Programmer1234
Programmer1234

Reputation: 23

Entity Framework include only returning part of the database data

I am very new to asp.net and C# so bear with me. I am trying to return data from a database using the entity framework .include() method so that I can get the foreign key information from another table. However, what is being returned is only part of the data. It seems to be cut off before everything is returned.

"[{"id":11,"name":"Mr. Not-so-Nice","heroType":3,"heroTypeNavigation":{"id":3,"type":"Villian","heroes":["

Which gives me the error: SyntaxError: Unexpected end of JSON input.
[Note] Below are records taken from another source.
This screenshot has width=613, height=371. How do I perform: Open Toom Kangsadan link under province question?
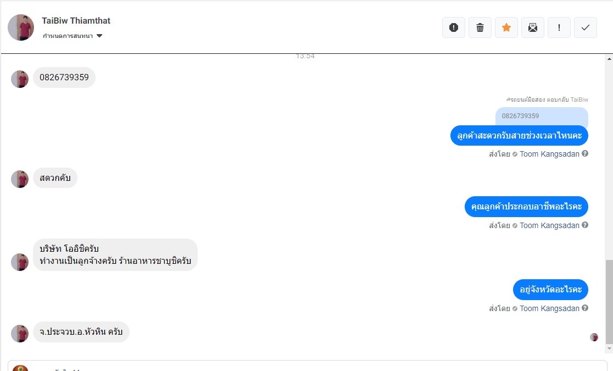tap(549, 308)
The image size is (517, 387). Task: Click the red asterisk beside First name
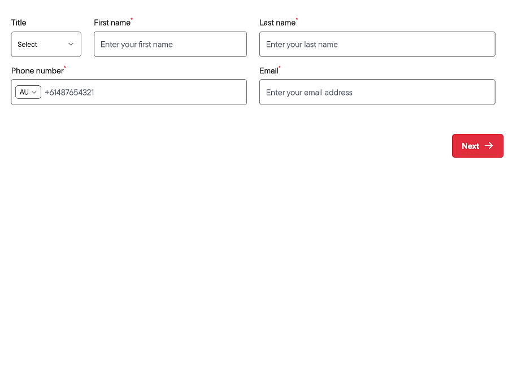pos(132,19)

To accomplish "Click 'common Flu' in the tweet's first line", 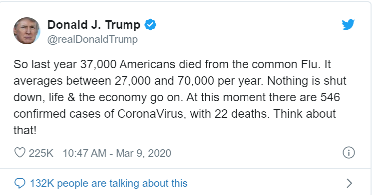I will 285,65.
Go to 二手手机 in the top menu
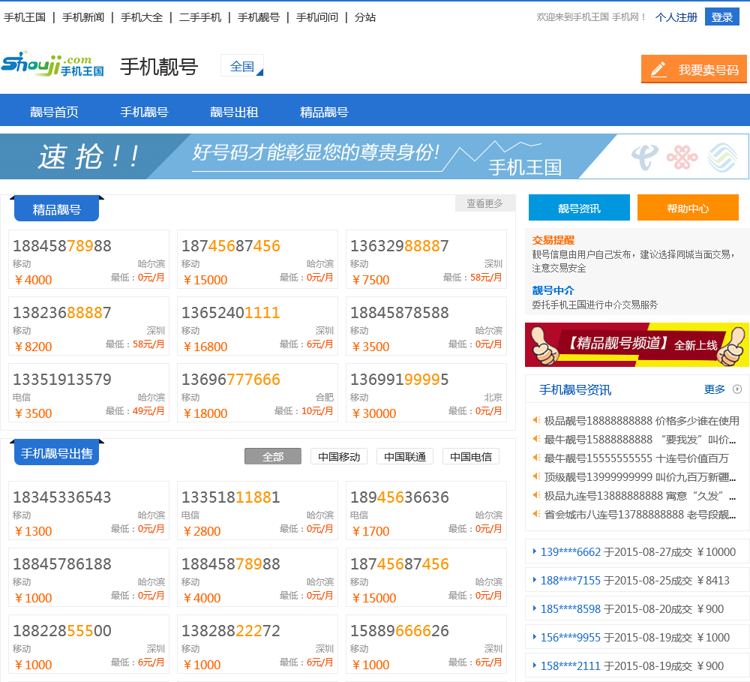Viewport: 750px width, 682px height. (200, 17)
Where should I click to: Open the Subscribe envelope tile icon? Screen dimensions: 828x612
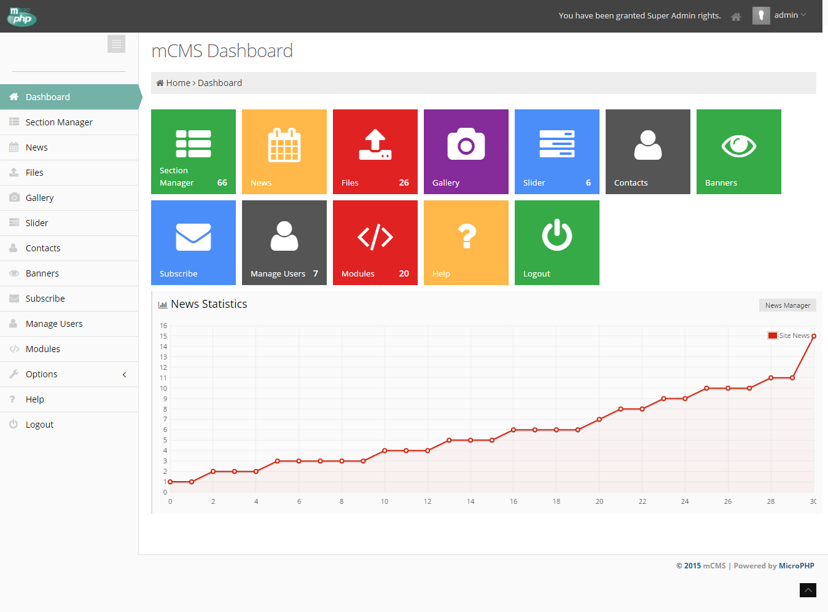[193, 237]
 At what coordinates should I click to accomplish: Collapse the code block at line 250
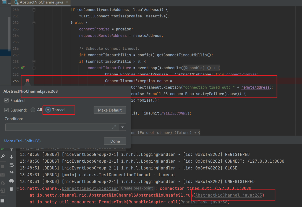coord(34,10)
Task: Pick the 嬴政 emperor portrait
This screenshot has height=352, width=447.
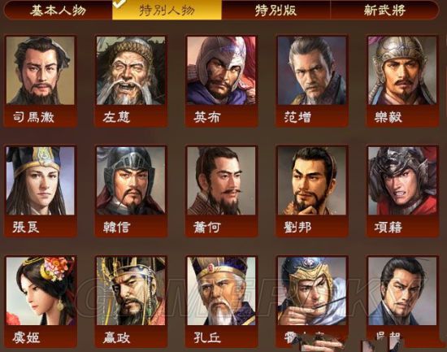Action: 131,291
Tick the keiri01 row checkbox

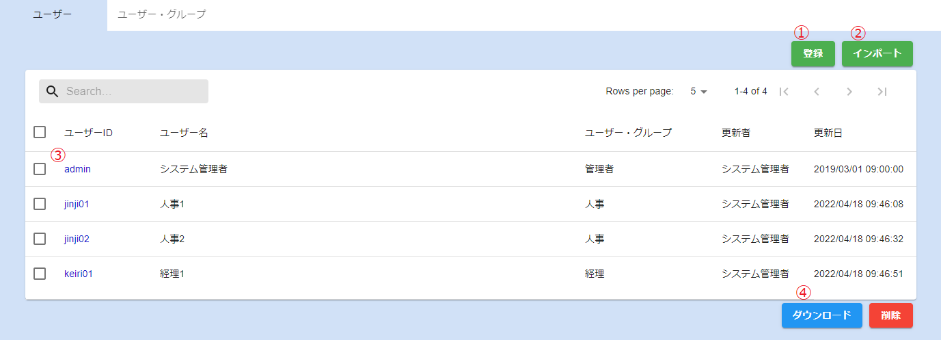(40, 274)
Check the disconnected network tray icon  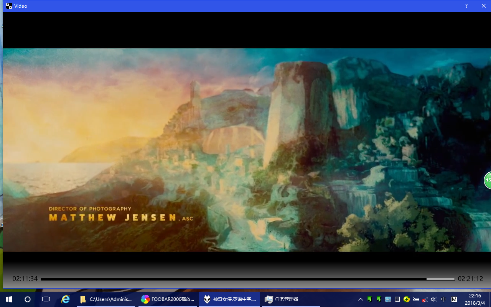tap(425, 299)
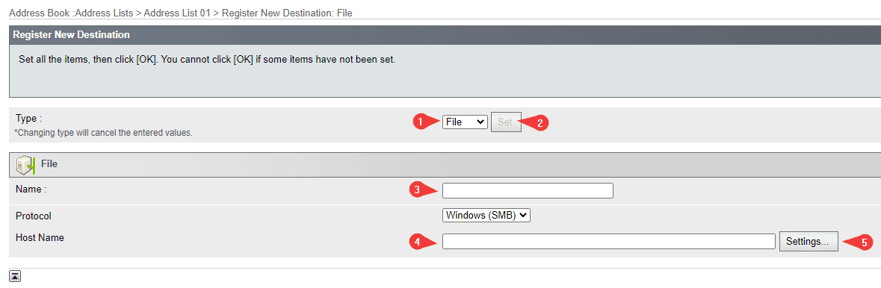The height and width of the screenshot is (288, 881).
Task: Focus the Host Name text field
Action: [x=609, y=242]
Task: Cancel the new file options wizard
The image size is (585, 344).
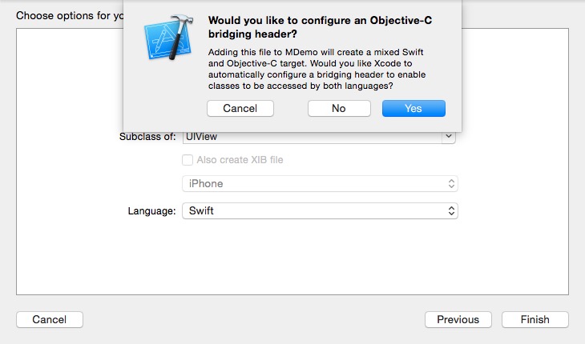Action: pos(49,319)
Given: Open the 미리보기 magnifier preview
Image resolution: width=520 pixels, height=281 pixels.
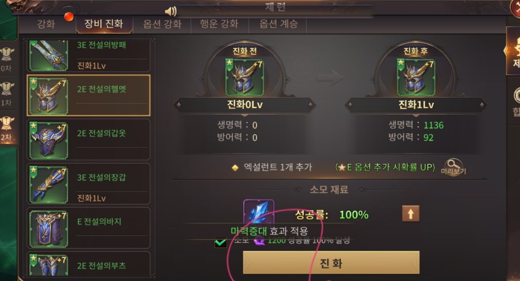Looking at the screenshot, I should click(x=454, y=168).
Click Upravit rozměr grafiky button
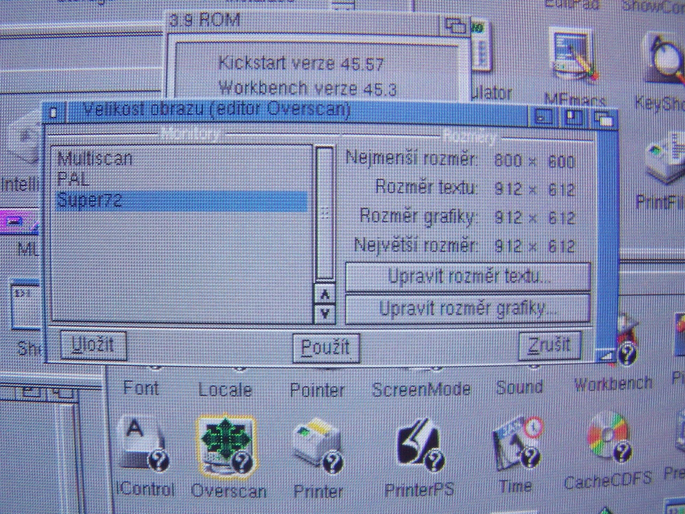This screenshot has height=514, width=685. pos(468,308)
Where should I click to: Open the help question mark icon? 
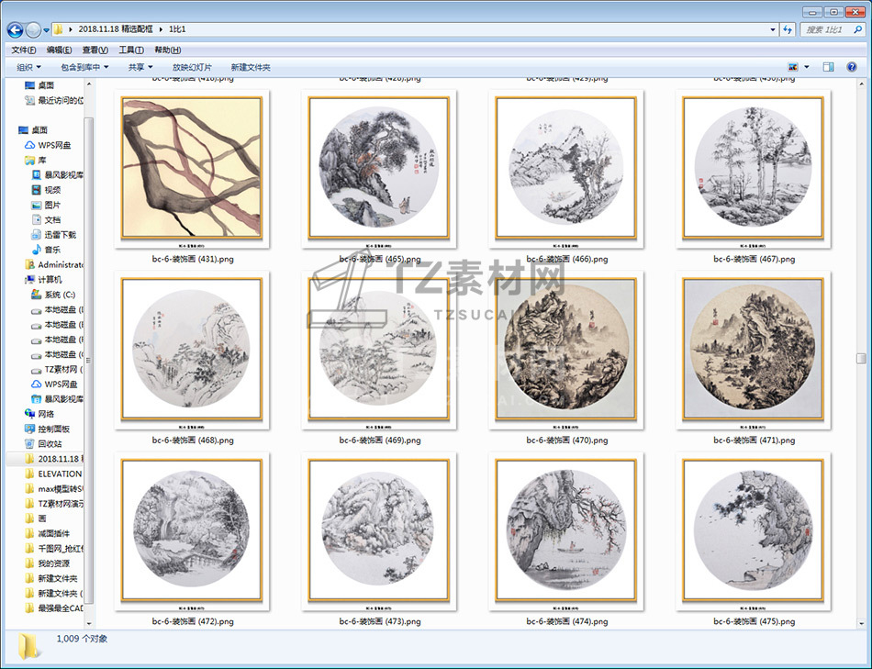click(853, 67)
Please seem below for the model classes and the GET section of the controller where this is being returned. If I remove the "include()" method it returns all the heroes from the main table just fine.

public partial class Hero
{
    public int Id { get; set; }
    public string Name { get; set; }
    public int? HeroType { get; set; }

    public virtual HeroTypes HeroTypeNavigation { get; set; }
}

{
public partial class HeroTypes
{
    public HeroTypes()
    {
        Heroes = new HashSet<Hero>();
    }

    public int Id { get; set; }
    public string Type { get; set; }

    public virtual ICollection<Hero> Heroes { get; set; }
}

// GET: api/Heroes
    [HttpGet]
    public async Task<ActionResult<IEnumerable<Hero>>> GetHeroesTable()
    {
        return await _context.HeroesTable.Include(hero => hero.HeroTypeNavigation).ToListAsync();   
    }

Upvotes: 2

Views: 1182

Answers (1)

Steve Py
Steve Py

Reputation: 34773

Serializer recursion rules will be tripping this up. Basically as jonsca mentions, you have a circular reference between hero, and hero type. The serializer will start with the hero, then go to serialize the hero type which it will find the Hero's collection and expect to serialize, which each would reference a hero type, with collections of Heros.. The serializer bails when it sees this.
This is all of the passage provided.